"Droppin' Like Flies" is a 1991 song by Sheila E., and the second single released from her album, Sex Cymbal. The song is a mid-tempo house number with Latin and R&B influences.

"Droppin' Like Flies" was a top 25 Dance hit, peaking at #23 on the U.S. Dance charts. It debuted and peaked at #77 on the R&B charts.

Music video
The elaborate music video featured Sheila E. and many people in a crime-ridden urban area, and featured police firing their guns, thugs fighting, and people walking out of shady clubs.

Chart positions

Formats and track listings
U.S. cassette maxi single
 "Droppin' Like Flies" (Black Flag Club Mix) – 7:08
 "Droppin' Like Flies" (Venus Fly Dub) – 5:12
 "Droppin' Like Flies" (Combat Bonus Beats) – 3:37
 "Droppin' Like Flies" (Mental Club Mix) – 5:52)

## DATASET ENTRIES
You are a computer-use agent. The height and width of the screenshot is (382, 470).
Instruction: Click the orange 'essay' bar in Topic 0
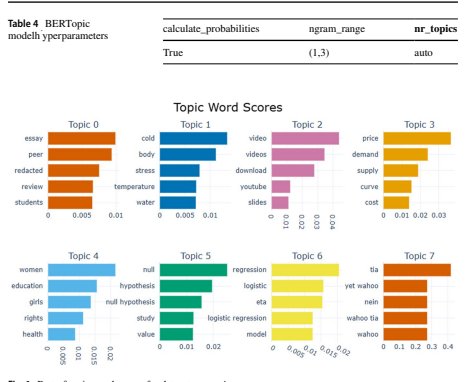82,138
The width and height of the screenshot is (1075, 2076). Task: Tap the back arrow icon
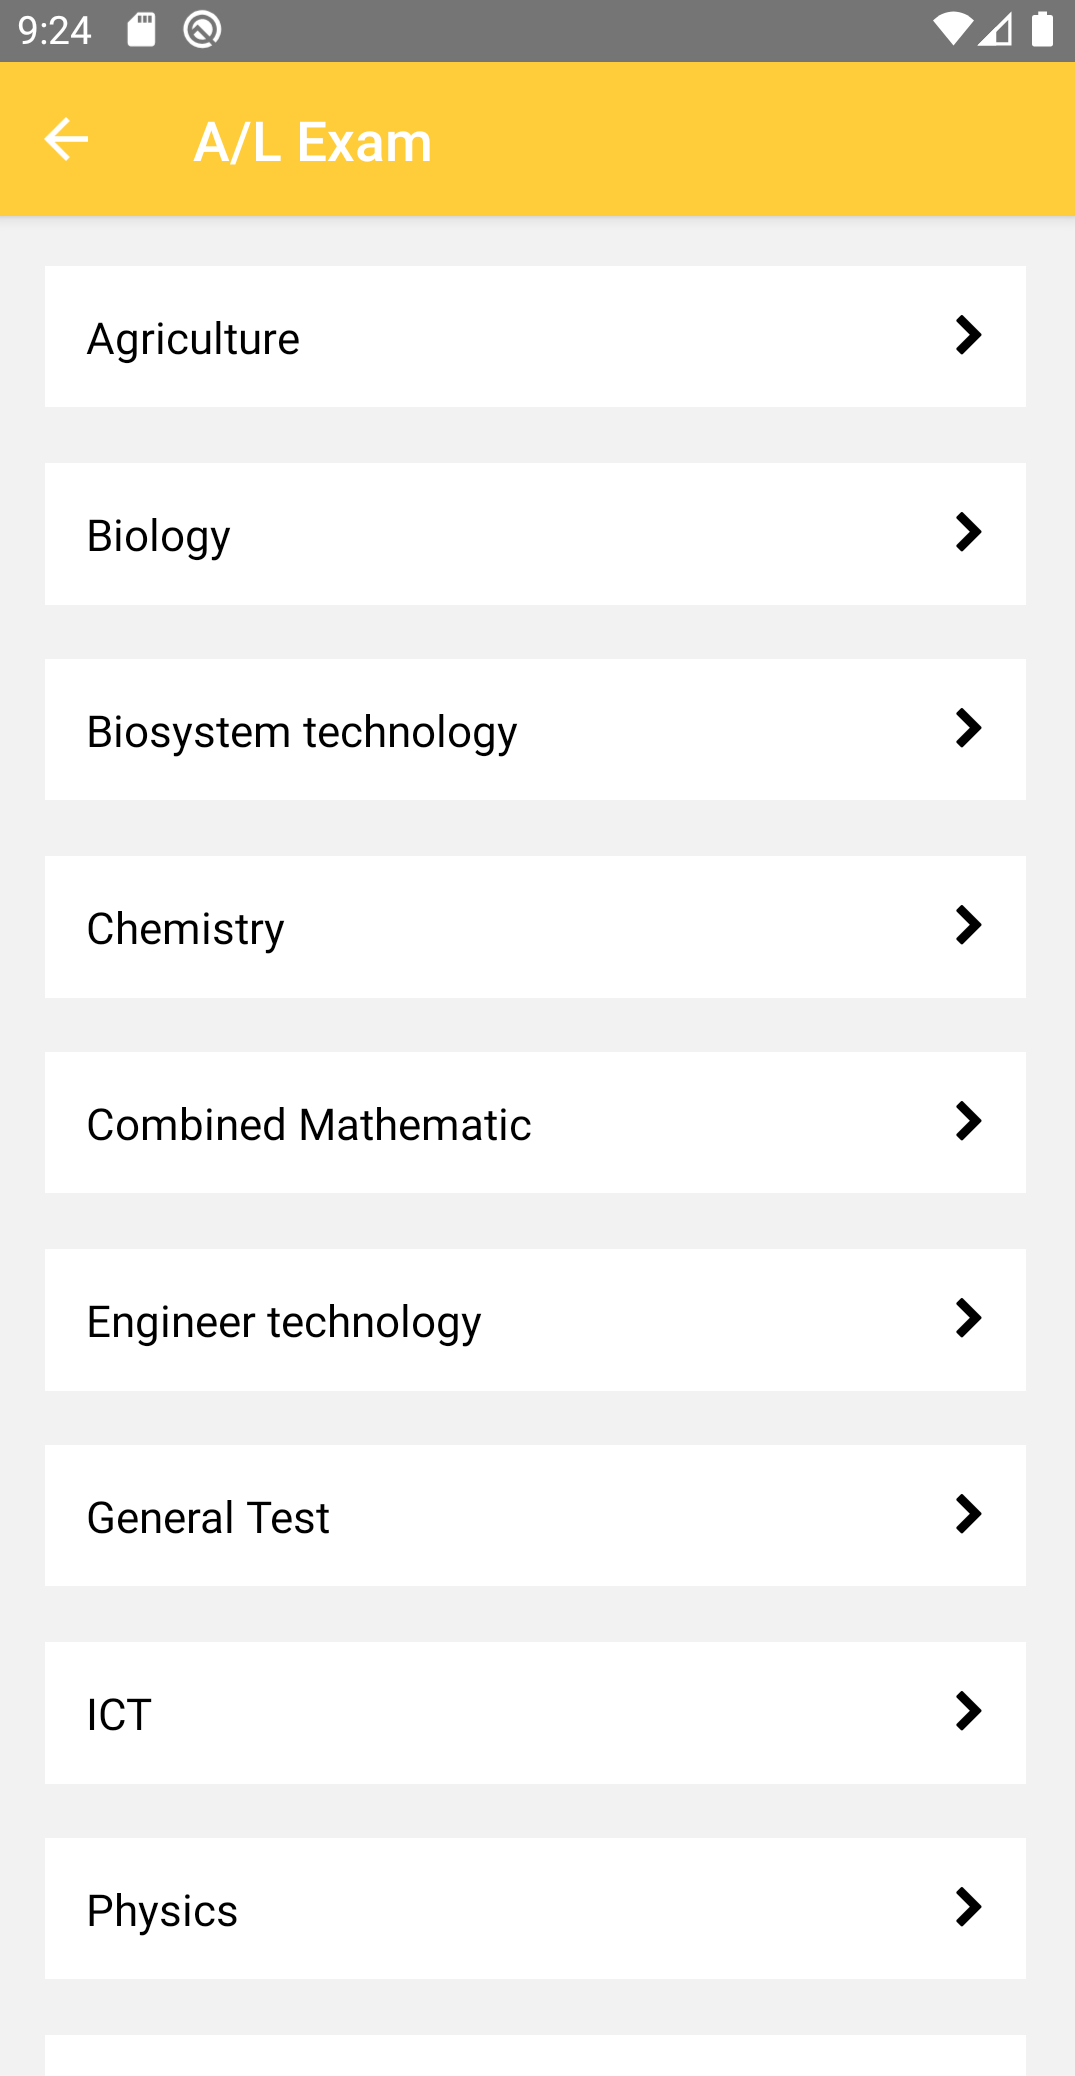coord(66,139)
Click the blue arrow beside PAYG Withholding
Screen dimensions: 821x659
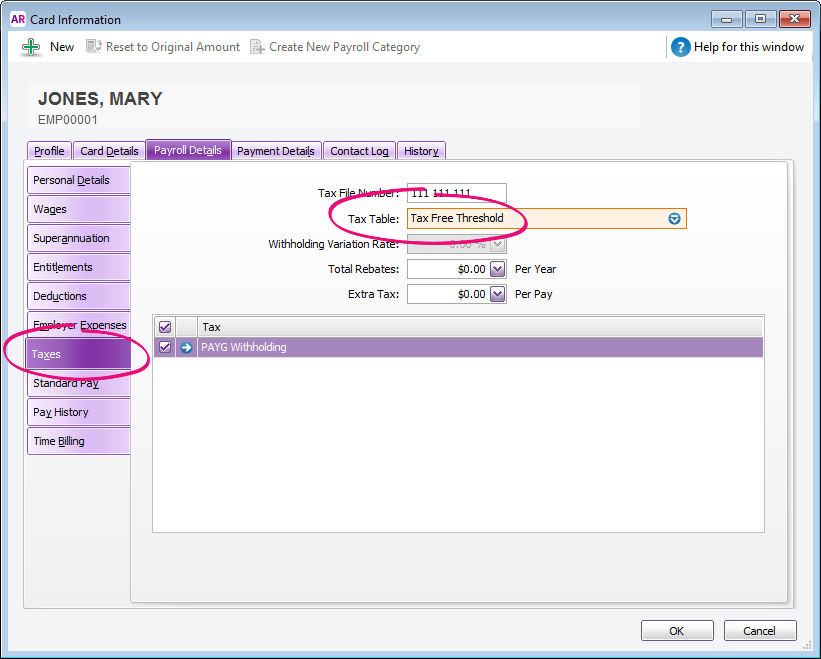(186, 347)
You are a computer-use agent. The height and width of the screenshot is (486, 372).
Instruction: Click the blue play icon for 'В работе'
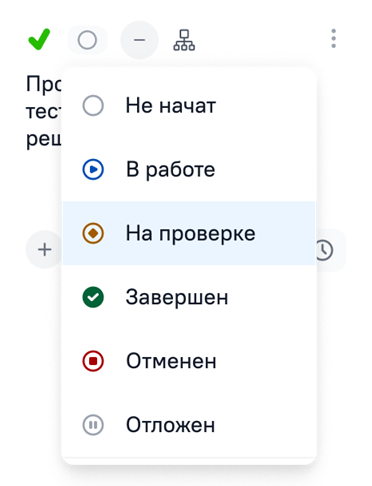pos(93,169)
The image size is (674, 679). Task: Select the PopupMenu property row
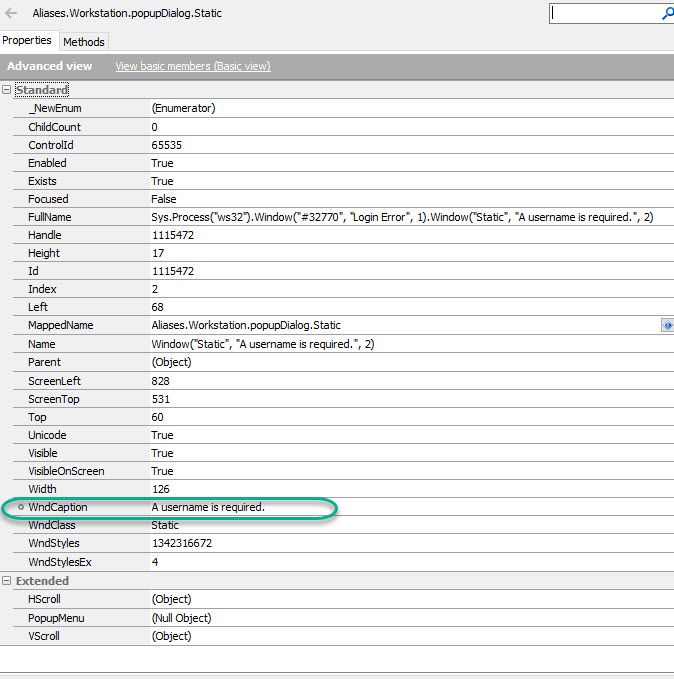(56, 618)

## TASK INSTRUCTIONS
**A)** Translate this sentence from the article on the song into Spanish: "\"Droppin' Like Flies\" was a top 25 Dance hit, peaking at #23 on the U.S. Dance charts."
**B)** Return, word for word, the passage of the article on the song from "Chart positions" up to and including "Mix) – 5:52)".
Work only from the article on the song; the records play no part.

## SOLUTIONS TO THE TASKS
**A)** «Droppin' Like Flies» fue un éxito del top 25 de música dance y alcanzó el puesto n.º 23 en las listas de Dance de EE. UU.

**B)**
Chart positions

Formats and track listings
U.S. cassette maxi single
 "Droppin' Like Flies" (Black Flag Club Mix) – 7:08
 "Droppin' Like Flies" (Venus Fly Dub) – 5:12
 "Droppin' Like Flies" (Combat Bonus Beats) – 3:37
 "Droppin' Like Flies" (Mental Club Mix) – 5:52)